Task to carry out.
Look through the data below and, wherever a line carries the word "breadcrumb", please copy that line.

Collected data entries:
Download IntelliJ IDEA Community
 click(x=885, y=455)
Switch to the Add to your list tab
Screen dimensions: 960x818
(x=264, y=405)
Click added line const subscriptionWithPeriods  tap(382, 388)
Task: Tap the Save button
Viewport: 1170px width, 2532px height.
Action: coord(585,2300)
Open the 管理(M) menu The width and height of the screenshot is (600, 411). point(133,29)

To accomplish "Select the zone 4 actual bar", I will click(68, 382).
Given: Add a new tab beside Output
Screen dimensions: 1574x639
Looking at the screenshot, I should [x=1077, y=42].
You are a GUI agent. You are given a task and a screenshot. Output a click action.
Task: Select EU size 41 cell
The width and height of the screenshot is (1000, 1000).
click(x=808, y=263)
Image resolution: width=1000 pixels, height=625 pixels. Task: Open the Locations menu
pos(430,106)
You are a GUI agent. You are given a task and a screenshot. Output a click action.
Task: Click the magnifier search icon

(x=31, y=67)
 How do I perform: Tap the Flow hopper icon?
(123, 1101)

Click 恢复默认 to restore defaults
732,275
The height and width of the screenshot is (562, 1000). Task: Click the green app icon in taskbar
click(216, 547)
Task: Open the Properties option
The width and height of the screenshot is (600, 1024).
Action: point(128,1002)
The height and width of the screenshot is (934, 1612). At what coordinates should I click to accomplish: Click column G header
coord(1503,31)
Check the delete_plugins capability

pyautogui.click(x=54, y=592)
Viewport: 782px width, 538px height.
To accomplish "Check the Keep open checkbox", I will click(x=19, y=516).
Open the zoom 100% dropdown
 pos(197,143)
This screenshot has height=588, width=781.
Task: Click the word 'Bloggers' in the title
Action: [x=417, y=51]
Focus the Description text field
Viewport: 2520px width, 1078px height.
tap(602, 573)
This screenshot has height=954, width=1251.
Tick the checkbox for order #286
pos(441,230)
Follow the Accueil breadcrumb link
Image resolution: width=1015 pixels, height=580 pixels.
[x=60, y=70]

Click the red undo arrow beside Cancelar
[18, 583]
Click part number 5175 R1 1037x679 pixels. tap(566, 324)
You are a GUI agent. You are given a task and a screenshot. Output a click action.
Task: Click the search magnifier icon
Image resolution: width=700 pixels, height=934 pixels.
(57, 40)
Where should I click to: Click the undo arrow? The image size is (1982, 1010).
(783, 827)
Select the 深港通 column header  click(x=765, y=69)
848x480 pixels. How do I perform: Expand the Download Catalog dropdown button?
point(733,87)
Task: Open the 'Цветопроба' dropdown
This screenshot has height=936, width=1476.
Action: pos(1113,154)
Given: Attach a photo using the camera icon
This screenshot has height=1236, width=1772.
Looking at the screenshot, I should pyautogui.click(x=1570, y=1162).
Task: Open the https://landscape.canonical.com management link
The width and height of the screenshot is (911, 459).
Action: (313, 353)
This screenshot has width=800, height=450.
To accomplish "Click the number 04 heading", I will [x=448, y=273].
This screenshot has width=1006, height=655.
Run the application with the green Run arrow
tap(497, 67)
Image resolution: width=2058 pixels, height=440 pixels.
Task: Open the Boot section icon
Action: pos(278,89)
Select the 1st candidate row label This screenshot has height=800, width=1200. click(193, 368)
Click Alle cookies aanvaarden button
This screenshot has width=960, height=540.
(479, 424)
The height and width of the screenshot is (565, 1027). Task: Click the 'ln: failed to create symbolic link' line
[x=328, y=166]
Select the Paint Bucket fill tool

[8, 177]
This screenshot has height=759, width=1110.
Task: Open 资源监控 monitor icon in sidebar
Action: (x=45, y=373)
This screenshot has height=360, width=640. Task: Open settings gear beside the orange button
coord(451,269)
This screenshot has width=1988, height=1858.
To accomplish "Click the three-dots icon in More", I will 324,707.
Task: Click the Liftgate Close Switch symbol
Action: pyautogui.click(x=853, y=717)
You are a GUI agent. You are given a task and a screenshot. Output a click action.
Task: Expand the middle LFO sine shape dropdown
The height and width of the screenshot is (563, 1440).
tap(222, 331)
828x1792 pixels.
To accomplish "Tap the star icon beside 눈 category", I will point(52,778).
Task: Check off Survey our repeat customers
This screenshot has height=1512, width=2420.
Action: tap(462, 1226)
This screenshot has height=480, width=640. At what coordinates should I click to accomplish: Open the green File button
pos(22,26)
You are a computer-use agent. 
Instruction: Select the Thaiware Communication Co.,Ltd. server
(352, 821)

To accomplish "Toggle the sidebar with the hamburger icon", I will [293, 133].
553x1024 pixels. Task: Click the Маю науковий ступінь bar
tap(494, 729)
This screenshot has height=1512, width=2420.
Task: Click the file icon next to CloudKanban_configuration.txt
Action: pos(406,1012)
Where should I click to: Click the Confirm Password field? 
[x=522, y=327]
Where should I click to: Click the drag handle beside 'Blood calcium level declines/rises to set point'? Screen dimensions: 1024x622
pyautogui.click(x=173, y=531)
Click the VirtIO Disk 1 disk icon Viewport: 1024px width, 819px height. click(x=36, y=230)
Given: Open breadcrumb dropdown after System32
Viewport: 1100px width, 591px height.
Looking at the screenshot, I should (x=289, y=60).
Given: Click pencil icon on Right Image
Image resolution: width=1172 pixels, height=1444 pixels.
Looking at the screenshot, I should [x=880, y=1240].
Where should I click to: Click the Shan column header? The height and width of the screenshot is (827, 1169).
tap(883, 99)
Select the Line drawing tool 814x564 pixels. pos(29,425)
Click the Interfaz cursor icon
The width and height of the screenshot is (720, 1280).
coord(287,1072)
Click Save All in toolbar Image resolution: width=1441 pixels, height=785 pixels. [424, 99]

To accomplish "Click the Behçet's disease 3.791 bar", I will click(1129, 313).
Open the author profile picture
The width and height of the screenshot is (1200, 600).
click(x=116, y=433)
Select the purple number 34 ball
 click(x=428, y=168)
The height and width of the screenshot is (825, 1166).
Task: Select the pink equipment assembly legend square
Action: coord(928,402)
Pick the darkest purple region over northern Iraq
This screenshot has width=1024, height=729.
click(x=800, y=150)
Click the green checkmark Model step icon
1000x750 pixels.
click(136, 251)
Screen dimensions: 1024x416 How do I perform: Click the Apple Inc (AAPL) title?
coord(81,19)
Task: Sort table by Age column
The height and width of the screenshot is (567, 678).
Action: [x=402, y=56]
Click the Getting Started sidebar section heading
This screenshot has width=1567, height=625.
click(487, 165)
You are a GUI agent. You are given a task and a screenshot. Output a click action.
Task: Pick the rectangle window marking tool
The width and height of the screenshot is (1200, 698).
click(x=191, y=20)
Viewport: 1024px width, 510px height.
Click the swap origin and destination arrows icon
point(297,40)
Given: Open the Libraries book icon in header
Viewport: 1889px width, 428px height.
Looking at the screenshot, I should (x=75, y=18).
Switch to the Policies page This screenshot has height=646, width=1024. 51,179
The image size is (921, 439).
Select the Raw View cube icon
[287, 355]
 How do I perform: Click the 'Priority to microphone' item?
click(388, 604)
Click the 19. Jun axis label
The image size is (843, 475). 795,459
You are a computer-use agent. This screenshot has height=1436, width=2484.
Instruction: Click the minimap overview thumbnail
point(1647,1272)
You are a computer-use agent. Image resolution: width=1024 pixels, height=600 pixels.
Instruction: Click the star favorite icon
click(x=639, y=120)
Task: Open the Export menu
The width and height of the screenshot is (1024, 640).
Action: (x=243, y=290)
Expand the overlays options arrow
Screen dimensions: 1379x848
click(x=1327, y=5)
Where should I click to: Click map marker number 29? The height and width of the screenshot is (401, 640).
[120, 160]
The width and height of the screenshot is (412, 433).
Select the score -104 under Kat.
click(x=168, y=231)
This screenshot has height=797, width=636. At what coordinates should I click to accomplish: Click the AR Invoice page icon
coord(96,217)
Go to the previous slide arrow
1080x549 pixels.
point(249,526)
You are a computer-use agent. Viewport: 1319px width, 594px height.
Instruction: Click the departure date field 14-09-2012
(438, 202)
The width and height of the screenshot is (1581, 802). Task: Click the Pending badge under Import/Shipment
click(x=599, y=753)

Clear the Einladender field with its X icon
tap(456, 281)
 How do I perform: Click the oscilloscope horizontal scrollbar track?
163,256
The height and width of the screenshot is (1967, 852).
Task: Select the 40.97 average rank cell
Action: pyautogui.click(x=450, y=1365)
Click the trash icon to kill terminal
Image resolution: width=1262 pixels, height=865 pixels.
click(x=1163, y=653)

Reply.
Follow the Accueil breadcrumb link
Given: Open breadcrumb dropdown after System32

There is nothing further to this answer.